Uitspraak
GERECHTSHOF ARNHEM-LEEUWARDEN
verzoekster in hoger beroep,
Gerechtshof Arnhem-Leeuwarden
In deze tussenbeschikking van het Gerechtshof Arnhem-Leeuwarden, uitgesproken op 24 september 2019, staat de vraag centraal of het gezamenlijk gezag van de ouders kan worden voortgezet en welke zorgregeling er mogelijk is voor de kinderen. De moeder, die lijdt aan een bipolaire II stoornis, heeft een verleden van ernstige depressies en hypomane episoden, wat heeft geleid tot een belastende situatie voor de kinderen. De vader heeft in eerste aanleg verzocht om een eenhoofdig gezag en een omgangsregeling die onder begeleiding van hulpverleners zou moeten plaatsvinden.
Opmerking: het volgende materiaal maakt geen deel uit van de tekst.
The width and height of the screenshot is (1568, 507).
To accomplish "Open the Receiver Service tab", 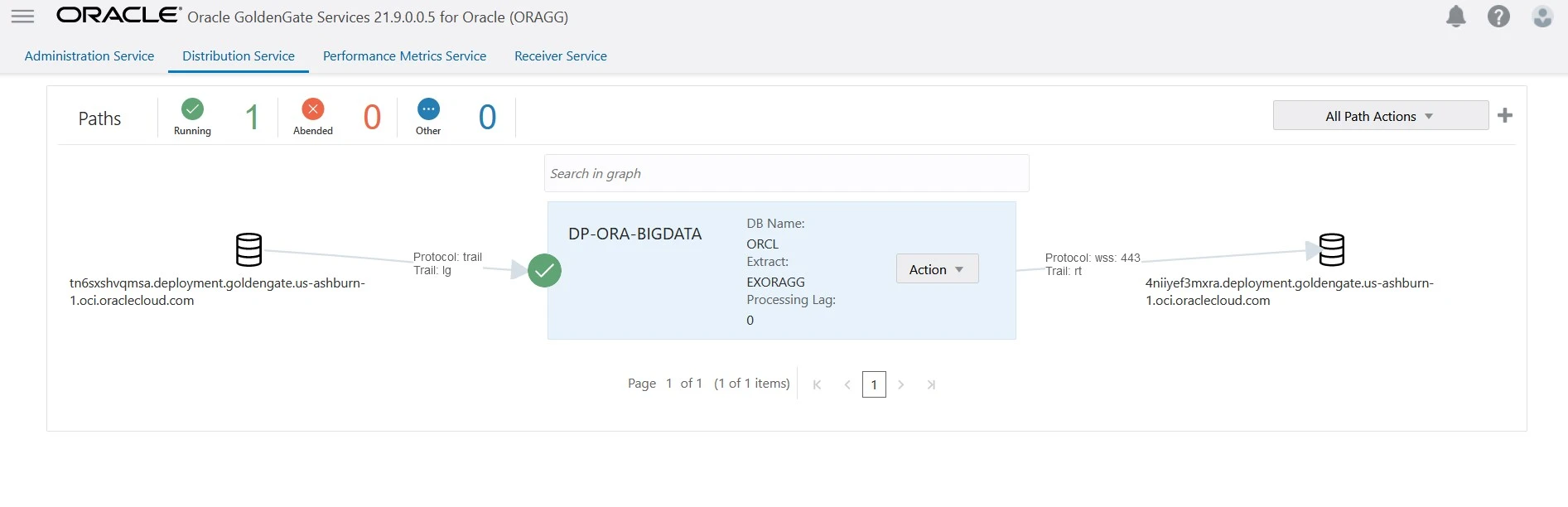I will pyautogui.click(x=561, y=56).
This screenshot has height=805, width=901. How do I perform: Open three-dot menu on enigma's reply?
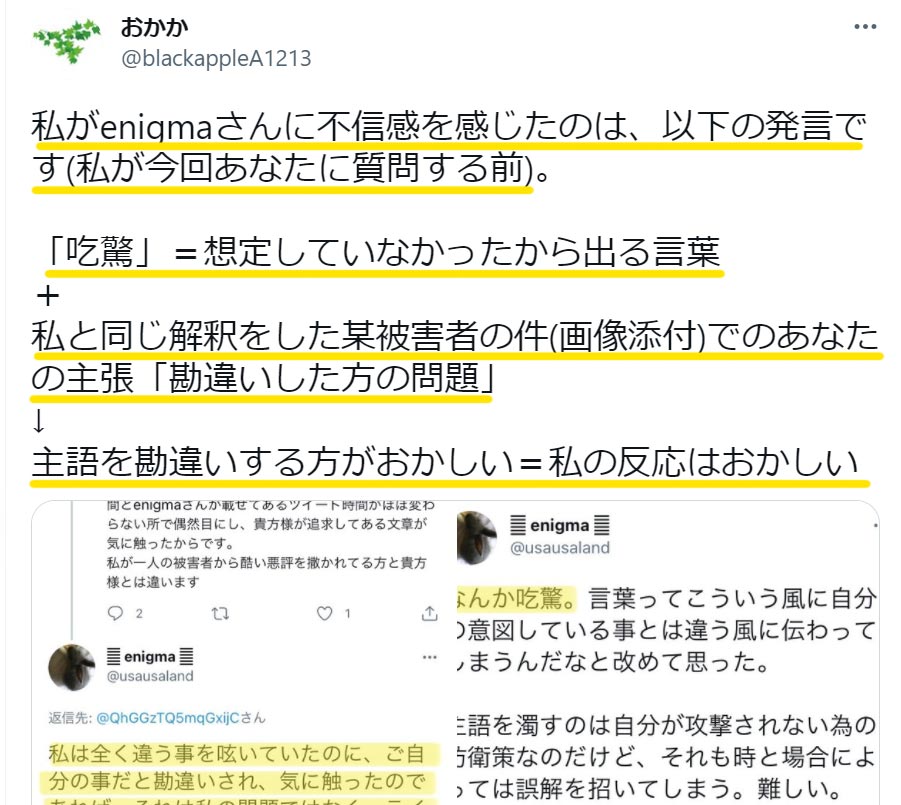point(429,657)
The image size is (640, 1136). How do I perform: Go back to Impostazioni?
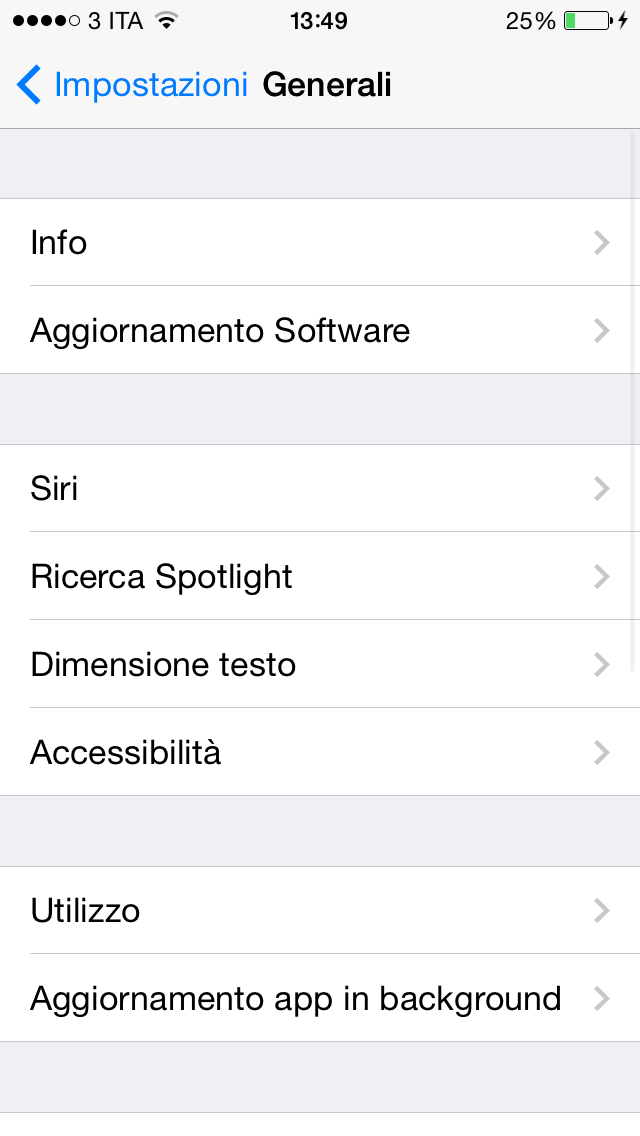tap(150, 86)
De kinderen hebben een hevige angst ontwikkeld voor de moeder, wat de noodzaak van een zorgvuldige afweging van hun belangen benadrukt.
Het hof heeft besloten dat er onvoldoende informatie beschikbaar is om een verantwoorde beslissing te nemen over het gezag en de zorgregeling. Daarom wordt de raad voor de kinderbescherming verzocht om een onderzoek in te stellen naar de situatie van de ouders en de kinderen, en om advies uit te brengen over de mogelijkheden voor contact tussen de moeder en de kinderen. Het hof benadrukt dat de belangen van de kinderen voorop staan en dat er professionele begeleiding nodig kan zijn om hen te ondersteunen in hun ontwikkeling en omgang met de moeder. De zaak wordt aangehouden tot het rapport van de raad is ontvangen, dat uiterlijk op 3 februari 2020 moet worden ingediend.